Resentment still lingers among the children and grandchildren of that generation who remain strongly engaged in the cultural heart of the city’s Japanese American community. Exacerbating the historic pain, the city-owned portion of this stretch of what was once North San Pedro Street (now named for a prominent Japanese American, the late Judge John Aiso) remains a barrier and a blight. On one side with Parker Center are an odd concrete mini park and a razor-wire-topped wall surrounding the back of the Metropolitan Detention Center. On the other is an eyesore of a city parking structure that locals call, not affectionately, the Tinkertoy.

Now that there’s a push to save Parker Center by preservationists (the city’s Cultural Heritage Commission unanimously sought to designate it a City Historic-Cultural Monument), Little Tokyo is pushing back. But it’s not 70-year-old resentment that has Little Tokyo business groups and community activists calling for Parker Center’s demolition — or not only that. They are afraid that, once again, Little Tokyo will get stiffed by City Hall when it comes to developing a key connection to their community and civic center.

In their view, preserving Parker Center means preserving — and worse, implicitly celebrating — the old physical barrier between Little Tokyo and the halls of power. That’s because undertaking a costly preservation effort would make it difficult to fill that spot with a new city office complex that would be open and welcoming to Little Tokyo, plus have a lot of underground parking.

The City Council appears to agree with the Little Tokyo position. On Tuesday, it voted 10-0 to deny the proposed historic-cultural status for Parker Center. This doesn’t automatically summon the bulldozers, but it does indicate the council’s disinterest in preserving the center. And it hints strongly that the council will support a proposed redevelopment plan for that block that includes tearing down Parker Center.

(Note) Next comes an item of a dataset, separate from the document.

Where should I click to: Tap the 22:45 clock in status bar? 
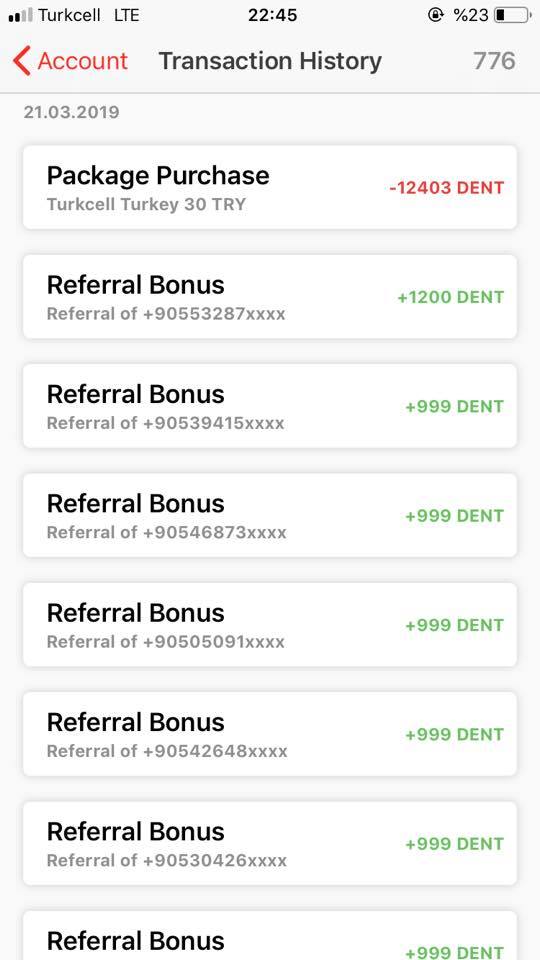coord(272,15)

The Japanese American community’s worry about getting the short end of the stick from City Hall is understandable — just ask the supporters of Measure S, an initiative that would rein in the council’s power to bend land-use rules. And so is Little Tokyo’s longstanding grievance against Parker Center. Yet demolishing the building is hardly the only way to provide a better gateway to Little Tokyo and reduce the sense of physical isolation. It’s unfortunate that city officials can’t seem to envision a middle ground that saves this important piece of L.A.’s history without snubbing Little Tokyo again.